WORK TO COMPLETE: How does the data below read from its first line through the line containing "This screenshot has height=580, width=614."? Print those lines exactly.

DATA TO USE:
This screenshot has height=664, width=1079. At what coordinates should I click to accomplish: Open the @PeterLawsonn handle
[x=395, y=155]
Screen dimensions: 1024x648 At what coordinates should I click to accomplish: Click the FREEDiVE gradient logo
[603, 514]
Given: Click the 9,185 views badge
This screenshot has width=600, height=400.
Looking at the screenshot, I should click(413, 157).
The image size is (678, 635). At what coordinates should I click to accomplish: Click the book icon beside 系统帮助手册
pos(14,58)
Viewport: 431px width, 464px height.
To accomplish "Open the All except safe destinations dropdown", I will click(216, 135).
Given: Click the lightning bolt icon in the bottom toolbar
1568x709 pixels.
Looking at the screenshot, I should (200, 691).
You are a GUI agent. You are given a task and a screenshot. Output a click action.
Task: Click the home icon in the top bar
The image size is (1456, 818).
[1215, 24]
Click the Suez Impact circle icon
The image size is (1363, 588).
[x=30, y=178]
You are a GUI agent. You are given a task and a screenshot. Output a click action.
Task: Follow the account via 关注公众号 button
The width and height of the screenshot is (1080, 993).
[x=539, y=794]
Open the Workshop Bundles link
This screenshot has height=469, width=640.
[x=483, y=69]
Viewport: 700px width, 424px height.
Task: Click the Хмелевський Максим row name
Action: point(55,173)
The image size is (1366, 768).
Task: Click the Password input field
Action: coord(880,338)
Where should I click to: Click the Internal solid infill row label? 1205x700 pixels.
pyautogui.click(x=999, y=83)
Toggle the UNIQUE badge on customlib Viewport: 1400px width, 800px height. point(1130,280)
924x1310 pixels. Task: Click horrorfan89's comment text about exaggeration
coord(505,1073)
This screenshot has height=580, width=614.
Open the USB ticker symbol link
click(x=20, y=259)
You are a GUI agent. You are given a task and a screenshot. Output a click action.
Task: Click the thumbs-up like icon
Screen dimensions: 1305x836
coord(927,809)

SOLUTION FOR THIS PROBLEM:
This screenshot has height=664, width=1079. At what coordinates should I click to accomplish: Open the @PeterLawsonn handle
[x=395, y=155]
Screen dimensions: 1024x648 At what coordinates should I click to accomplish: Click the FREEDiVE gradient logo
[603, 514]
Given: Click the 9,185 views badge
This screenshot has width=600, height=400.
Looking at the screenshot, I should click(413, 157).
The image size is (678, 635). At what coordinates should I click to accomplish: Click the book icon beside 系统帮助手册
pos(14,58)
Viewport: 431px width, 464px height.
To accomplish "Open the All except safe destinations dropdown", I will click(216, 135).
Given: Click the lightning bolt icon in the bottom toolbar
1568x709 pixels.
Looking at the screenshot, I should (200, 691).
You are a GUI agent. You are given a task and a screenshot. Output a click action.
Task: Click the home icon in the top bar
The image size is (1456, 818).
[1215, 24]
Click the Suez Impact circle icon
The image size is (1363, 588).
[x=30, y=178]
You are a GUI agent. You are given a task and a screenshot. Output a click action.
Task: Follow the account via 关注公众号 button
The width and height of the screenshot is (1080, 993).
[x=539, y=794]
Open the Workshop Bundles link
This screenshot has height=469, width=640.
[x=483, y=69]
Viewport: 700px width, 424px height.
Task: Click the Хмелевський Максим row name
Action: point(55,173)
The image size is (1366, 768).
Task: Click the Password input field
Action: coord(880,338)
Where should I click to: Click the Internal solid infill row label? 1205x700 pixels.
pyautogui.click(x=999, y=83)
Toggle the UNIQUE badge on customlib Viewport: 1400px width, 800px height. point(1130,280)
924x1310 pixels. Task: Click horrorfan89's comment text about exaggeration
coord(505,1073)
This screenshot has height=580, width=614.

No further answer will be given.